DATA UNDER STUDY:
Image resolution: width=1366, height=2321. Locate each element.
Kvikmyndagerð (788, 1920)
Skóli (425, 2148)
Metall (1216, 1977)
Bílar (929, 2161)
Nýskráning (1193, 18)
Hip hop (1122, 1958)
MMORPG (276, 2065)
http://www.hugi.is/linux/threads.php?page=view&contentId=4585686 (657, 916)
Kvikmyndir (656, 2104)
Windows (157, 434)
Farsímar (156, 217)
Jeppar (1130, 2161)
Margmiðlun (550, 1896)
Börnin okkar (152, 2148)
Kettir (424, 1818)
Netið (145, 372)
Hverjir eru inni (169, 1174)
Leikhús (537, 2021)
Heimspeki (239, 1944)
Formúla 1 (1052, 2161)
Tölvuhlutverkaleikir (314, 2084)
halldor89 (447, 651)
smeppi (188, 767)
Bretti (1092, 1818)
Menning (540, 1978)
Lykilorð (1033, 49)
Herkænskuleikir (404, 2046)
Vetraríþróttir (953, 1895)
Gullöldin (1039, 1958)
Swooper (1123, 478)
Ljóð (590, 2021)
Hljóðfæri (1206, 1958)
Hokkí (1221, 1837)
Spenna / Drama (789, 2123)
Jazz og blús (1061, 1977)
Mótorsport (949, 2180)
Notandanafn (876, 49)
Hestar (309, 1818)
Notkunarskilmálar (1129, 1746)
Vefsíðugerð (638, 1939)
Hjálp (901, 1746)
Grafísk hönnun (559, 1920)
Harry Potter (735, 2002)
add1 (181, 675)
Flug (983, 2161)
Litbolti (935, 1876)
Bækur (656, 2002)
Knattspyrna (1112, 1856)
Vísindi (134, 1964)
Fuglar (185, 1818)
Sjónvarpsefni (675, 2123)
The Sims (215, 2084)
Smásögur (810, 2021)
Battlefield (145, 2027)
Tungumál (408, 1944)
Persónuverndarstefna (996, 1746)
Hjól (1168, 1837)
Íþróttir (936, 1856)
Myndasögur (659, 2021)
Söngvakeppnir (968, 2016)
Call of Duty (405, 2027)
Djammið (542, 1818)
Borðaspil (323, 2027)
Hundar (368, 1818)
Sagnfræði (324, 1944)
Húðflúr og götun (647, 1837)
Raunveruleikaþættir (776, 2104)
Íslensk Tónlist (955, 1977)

YOUR TASK:
Every line of the listing is to be returned exactly as given.

TASK RESULT:
Image resolution: width=1366, height=2321. Locate each element.
Kvikmyndagerð (788, 1920)
Skóli (425, 2148)
Metall (1216, 1977)
Bílar (929, 2161)
Nýskráning (1193, 18)
Hip hop (1122, 1958)
MMORPG (276, 2065)
http://www.hugi.is/linux/threads.php?page=view&contentId=4585686 (657, 916)
Kvikmyndir (656, 2104)
Windows (157, 434)
Farsímar (156, 217)
Jeppar (1130, 2161)
Margmiðlun (550, 1896)
Börnin okkar (152, 2148)
Kettir (424, 1818)
Netið (145, 372)
Hverjir eru inni (169, 1174)
Leikhús (537, 2021)
Heimspeki (239, 1944)
Formúla 1 (1052, 2161)
Tölvuhlutverkaleikir (314, 2084)
halldor89 (447, 651)
smeppi (188, 767)
Bretti (1092, 1818)
Menning (540, 1978)
Lykilorð (1033, 49)
Herkænskuleikir (404, 2046)
Vetraríþróttir (953, 1895)
Gullöldin (1039, 1958)
Swooper (1123, 478)
Ljóð (590, 2021)
Hljóðfæri (1206, 1958)
Hokkí (1221, 1837)
Spenna / Drama (789, 2123)
Jazz og blús (1061, 1977)
Mótorsport (949, 2180)
Notandanafn (876, 49)
Hestar (309, 1818)
Notkunarskilmálar (1129, 1746)
Vefsíðugerð (638, 1939)
Hjálp (901, 1746)
Grafísk hönnun (559, 1920)
Harry Potter (735, 2002)
add1 (181, 675)
Flug (983, 2161)
Litbolti (935, 1876)
Bækur (656, 2002)
Knattspyrna (1112, 1856)
Vísindi (134, 1964)
Fuglar (185, 1818)
Sjónvarpsefni (675, 2123)
The Sims (215, 2084)
Smásögur (810, 2021)
Battlefield (145, 2027)
Tungumál (408, 1944)
Persónuverndarstefna (996, 1746)
Hjól (1168, 1837)
Íþróttir (936, 1856)
Myndasögur (659, 2021)
Söngvakeppnir (968, 2016)
Call of Duty (405, 2027)
Djammið (542, 1818)
Borðaspil (323, 2027)
Hundar (368, 1818)
Sagnfræði (324, 1944)
Húðflúr og götun (647, 1837)
Raunveruleikaþættir (776, 2104)
Íslensk Tónlist (955, 1977)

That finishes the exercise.